Pretty decent Panther, looks to be mostly complete. no shipping local pickup only. otherwise I would be bidding.
http://www.ebay.com/itm/171774730286?_trksid=p2060353.m1438.l2649&ssPageName=STRK:MEBIDX:IT


----------



## rollfaster (May 7, 2015)

Very nice original panther. Your right,that sucks that they won't ship. I'd love to owe it. Rob.


----------



## jkent (May 7, 2015)

If I could afford it I would be on it in a minute.
One thing I have learned is you never know until you ask.
And if you ask nice enough you might get the answer your looking for.
I have made several deals on ebay when a seller says no shipping and I talk to them and walk them through how to ship it.
Even emailing a shipping lable that all they have to do is print out, tape to the box and drop it off at a FedEx pickup location.
Makes things go pretty smooth. And you also control the shipping cost.
Most people think the only way to ship something is USPS 
Try shipping a bike through them.
Very expensive.
You probably won't win every time but more times than not I can get some cooperation.
Just a thought.
JKent


----------



## rollfaster (May 7, 2015)

jkent said:


> If I could afford it I would be on it in a minute.
> One thing I have learned is you never know until you ask.
> And if you ask nice enough you might get the answer your looking for.
> I have made several deals on ebay when a seller says no shipping and I talk to them and walk them through how to ship it.
> ...




Good point. I believe your on to something young man.


----------



## jpromo (May 7, 2015)

There's also a thread on here where people willing to pack and ship a bike have posted their locations. I've shipped a couple things for people and I know many others will do the same. Also to have a local member pick up and deliver to one of the big swap meets is an option as well.


----------



## Tim the Skid (May 7, 2015)

I hope someone from the CABE scores this.


----------



## vincev (May 8, 2015)

good price so far.Local should be happy.


----------



## Robertriley (May 8, 2015)

I'd pick it up if there was more time to find someone local to pick it uo and pack it for me


----------



## kos22us (May 8, 2015)

panther was about an hour from me and I thought about bidding on it but something about it having the later springer style pivot bolt through the middle of the forks bothered me, im not saying its not original just saying it was odd to me, earliest schwinn ive seen with that style springer to date


----------



## Pantmaker (May 8, 2015)

kos22us said:


> panther was about an hour from me and I thought about bidding on it but something about it having the later springer style pivot bolt through the middle of the forks bothered me, im not saying its not original just saying it was odd to me, earliest schwinn ive seen with that style springer to date




The front of that bike is a little squirrely. It's like a later fork with earlier fenders that don't have dimples that line up correctly.


----------



## spoker (May 9, 2015)

Pantmaker said:


> The front of that bike is a little squirrely. It's like a later fork with earlier fenders that don't have dimples that line up correctly.

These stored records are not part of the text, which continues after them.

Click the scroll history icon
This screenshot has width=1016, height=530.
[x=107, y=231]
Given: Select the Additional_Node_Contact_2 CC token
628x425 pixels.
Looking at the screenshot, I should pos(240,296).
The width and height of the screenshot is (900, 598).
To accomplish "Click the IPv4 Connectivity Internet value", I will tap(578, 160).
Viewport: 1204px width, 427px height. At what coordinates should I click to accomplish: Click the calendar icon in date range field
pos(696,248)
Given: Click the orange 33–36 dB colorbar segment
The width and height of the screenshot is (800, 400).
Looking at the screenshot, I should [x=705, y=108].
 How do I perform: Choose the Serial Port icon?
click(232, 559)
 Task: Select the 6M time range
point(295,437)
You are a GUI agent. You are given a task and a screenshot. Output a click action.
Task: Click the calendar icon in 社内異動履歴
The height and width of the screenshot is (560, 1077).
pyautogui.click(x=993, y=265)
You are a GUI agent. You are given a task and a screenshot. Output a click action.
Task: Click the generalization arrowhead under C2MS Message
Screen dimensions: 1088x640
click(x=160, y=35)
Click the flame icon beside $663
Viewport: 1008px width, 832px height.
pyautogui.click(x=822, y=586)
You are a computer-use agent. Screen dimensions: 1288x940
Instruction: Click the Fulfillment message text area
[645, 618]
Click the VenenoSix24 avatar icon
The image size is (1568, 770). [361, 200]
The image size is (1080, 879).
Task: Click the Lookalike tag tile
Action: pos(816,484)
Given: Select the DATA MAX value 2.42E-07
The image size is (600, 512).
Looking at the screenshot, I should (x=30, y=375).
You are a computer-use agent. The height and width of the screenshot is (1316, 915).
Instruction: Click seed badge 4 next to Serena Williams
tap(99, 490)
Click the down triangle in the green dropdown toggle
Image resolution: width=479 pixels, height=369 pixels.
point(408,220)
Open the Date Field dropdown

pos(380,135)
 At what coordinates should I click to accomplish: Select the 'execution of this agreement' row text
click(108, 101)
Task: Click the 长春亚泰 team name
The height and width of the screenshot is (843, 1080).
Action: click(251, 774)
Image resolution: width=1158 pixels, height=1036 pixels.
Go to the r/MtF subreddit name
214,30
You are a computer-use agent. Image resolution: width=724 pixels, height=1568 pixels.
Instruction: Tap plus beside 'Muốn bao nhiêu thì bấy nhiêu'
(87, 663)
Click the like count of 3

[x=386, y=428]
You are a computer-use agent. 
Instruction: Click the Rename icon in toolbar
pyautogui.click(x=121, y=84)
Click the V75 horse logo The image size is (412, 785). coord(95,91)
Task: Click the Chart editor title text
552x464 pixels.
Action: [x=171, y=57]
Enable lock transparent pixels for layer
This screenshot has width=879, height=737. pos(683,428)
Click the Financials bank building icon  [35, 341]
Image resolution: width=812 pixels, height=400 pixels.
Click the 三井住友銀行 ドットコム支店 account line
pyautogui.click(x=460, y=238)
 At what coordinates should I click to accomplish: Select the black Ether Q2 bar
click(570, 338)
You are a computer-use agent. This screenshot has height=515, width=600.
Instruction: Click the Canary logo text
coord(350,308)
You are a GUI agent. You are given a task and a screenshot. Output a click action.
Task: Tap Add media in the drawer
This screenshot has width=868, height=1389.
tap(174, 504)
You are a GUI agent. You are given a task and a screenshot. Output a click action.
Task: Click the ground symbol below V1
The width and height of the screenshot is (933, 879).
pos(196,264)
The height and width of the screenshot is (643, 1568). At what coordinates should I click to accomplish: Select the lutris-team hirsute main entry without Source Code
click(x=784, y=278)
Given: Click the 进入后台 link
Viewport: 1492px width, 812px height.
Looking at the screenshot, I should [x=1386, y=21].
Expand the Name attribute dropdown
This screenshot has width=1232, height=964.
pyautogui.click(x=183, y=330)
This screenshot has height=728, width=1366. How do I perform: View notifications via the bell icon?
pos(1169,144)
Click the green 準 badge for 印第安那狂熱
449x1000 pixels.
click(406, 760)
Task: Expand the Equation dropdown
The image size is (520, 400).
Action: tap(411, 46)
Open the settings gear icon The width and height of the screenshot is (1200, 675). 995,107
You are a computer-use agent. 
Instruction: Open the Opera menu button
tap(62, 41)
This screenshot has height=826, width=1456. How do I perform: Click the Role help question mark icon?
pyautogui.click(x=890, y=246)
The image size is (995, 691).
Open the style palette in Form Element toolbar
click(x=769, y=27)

oh well there is art least double the money in parts for what it sold for,or put on a diff fork and fender and u got a nice bike for about 8 bills,looks win win 2 me with some thought throught,i some times rush to judgement by not thinking some deal through by focusing on the hings that are wrong,good chance the parts will show up


----------



## Pantmaker (May 9, 2015)

spoker said:


> oh well there is art least double the money in parts for what it sold for,or put on a diff fork and fender and u got a nice bike for about 8 bills,looks win win 2 me with some thought throught,i some times rush to judgement by not thinking some deal through by focusing on the hings that are wrong,good chance the parts will show up




I agree with your math but don't see why it's a rush to judgment. I think it's more prudent than judgmental. I could imagine someone buying it and not knowing they might need to spend a few more bucks to get it correct (assuming that was their intention of course.)


----------



## SJ_BIKER (May 9, 2015)

original fork may have been bent....i say that due to the lower fender brace havving a profound karate chop....


----------